I mostly felt numb, or angry.. the whole ride to the centre was silent.. achingly quiet. Alex wasn't even trying.

"Say something..", I looked outside the window.

"You look pretty today.."

As if she had nudged my physical heart, I turned to give her a look.. but I melted at her smile again.

"And you're frustratingly cute.. thank you..", I stared back outside. No, I didn't sound as mad. I felt prettier.

Alex chuckled, "well, that's an interesting compliment!"

I smiled. She's cute.

-

"And what about you, Rose? You seem a bit off today.."

"I'm very off.. I'm mad. I'm very mad.."

"Something happen? How's everything with Alexis?", Elijah asked.

"Alex.. and..", I sighed, "I didn't tell you guys a lot about Alex the first time because it was a bit personal to me and I couldn't trust anyone easily.."

I looked up, Veronica nodded, reassuringly. I took a deep breath and began.. with the whole story of how we met..

"A girl?", "Yes, a girl! Sorry if it's a disappointment?"

Of how we began to know each other..

"You like Taylor?"

The iPad Pro..

"You're worth more than what I got you for. You're not an item to be sold.."

The funny moments..

"Oh, no.. don't tell me there was a limit.."

The romance..

"I could kiss you..", "Would you, though?", "Almost.."

The nightmares..

"It's okay.. everything's fine.."

The teasing..

"How about you try this one?", The Romantic Psychopath..

The tension..

"It's mine now..", "Is it?"

Her very British-self..

"Wonky.. I like that.."

The author, herself..

"And what did God put you through for all this maturity?", "I'm literally a poet.."

The fights..

"There's only two things I fucking care about - you and some fucking respect!"

And the call..

"The plan is going a bit too well. She trusts me too much.. I'm not sure, anymore.."

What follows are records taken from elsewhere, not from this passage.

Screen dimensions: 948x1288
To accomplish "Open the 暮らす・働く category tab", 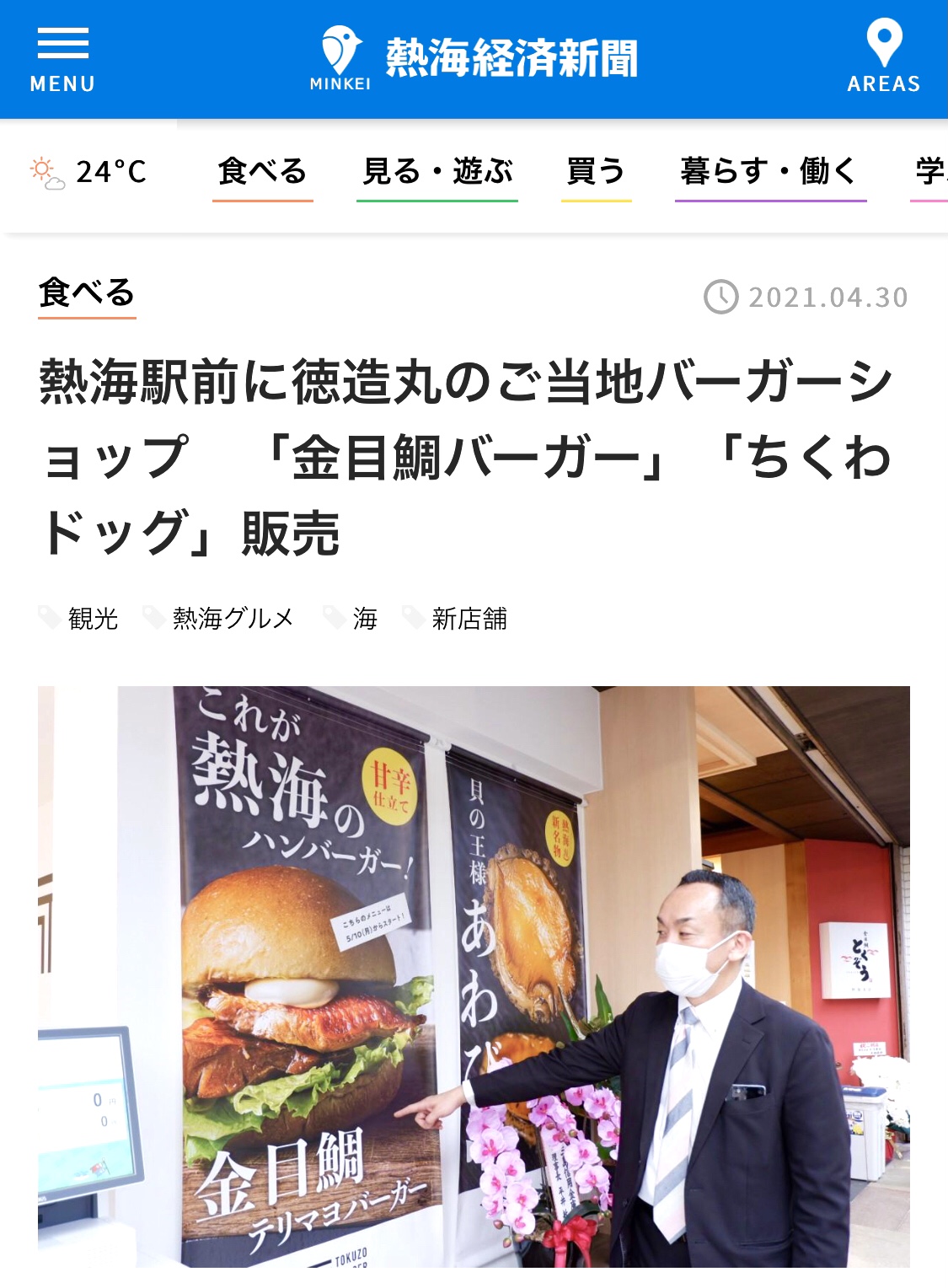I will click(x=769, y=172).
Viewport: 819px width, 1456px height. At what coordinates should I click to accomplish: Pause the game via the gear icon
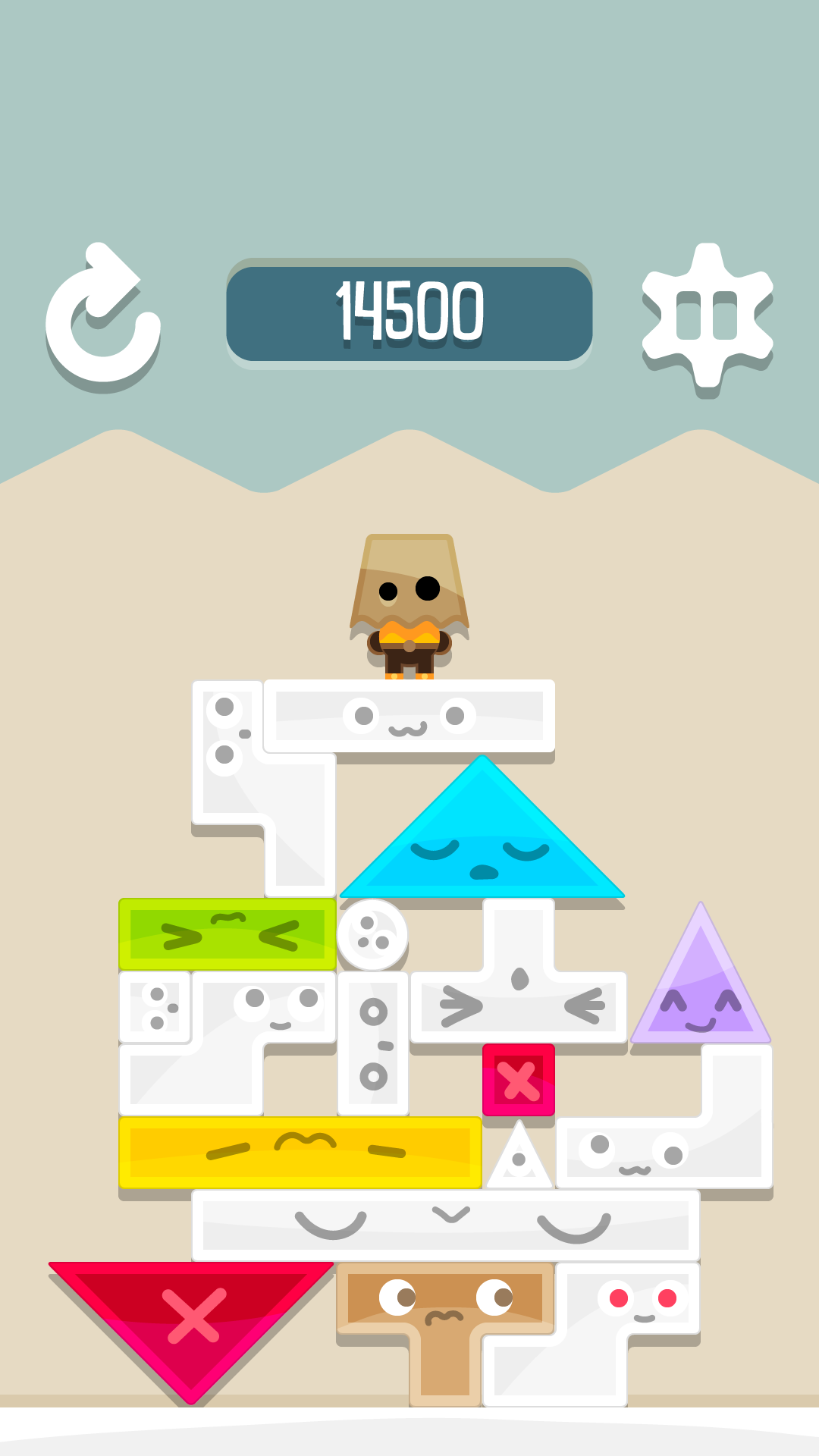(707, 315)
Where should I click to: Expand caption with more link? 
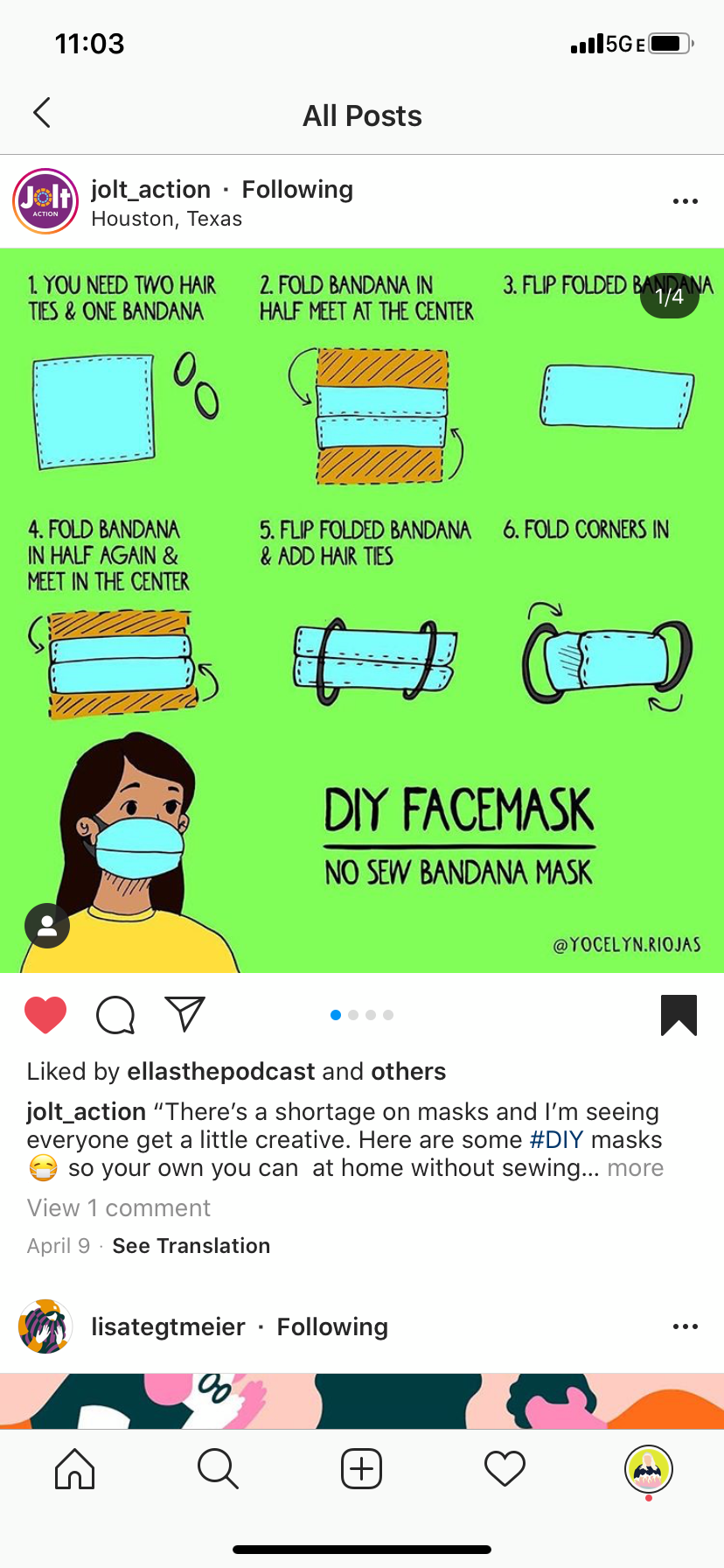[635, 1168]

And how that one sentence, flushed out half of my feelings at once.

I poured my heart out, tears streamed down my face, I smiled, I giggled at the memory of us, and if I wasn't in love before, I sure as hell was now.

"And I don't know how to feel anymore.."

"Wow..", I heard Emily speak. Silence lingered the air briefly.

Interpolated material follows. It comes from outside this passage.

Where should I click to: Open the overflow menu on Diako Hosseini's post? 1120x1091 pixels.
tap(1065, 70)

"I am.. not sure what to say", Jane folded her arms. Everybody was surprised, that was the least to say.

"I mean.. she sounds like a nice woman..", Katherine spoke in her soft, aged voice.

"Whatever that you think is right, whatever that you do, just know that we support you, okay?", Elijah put her arm around my shoulder to comfort me, "we've always got your back!"

I looked at her and into her eyes. I needed that human affection. Her radiant smile spread across her chocolate brown face.

"You have beautiful skin", as though the world had dissolved and I had found a friend.

"That's the best compliment I've ever recieved.."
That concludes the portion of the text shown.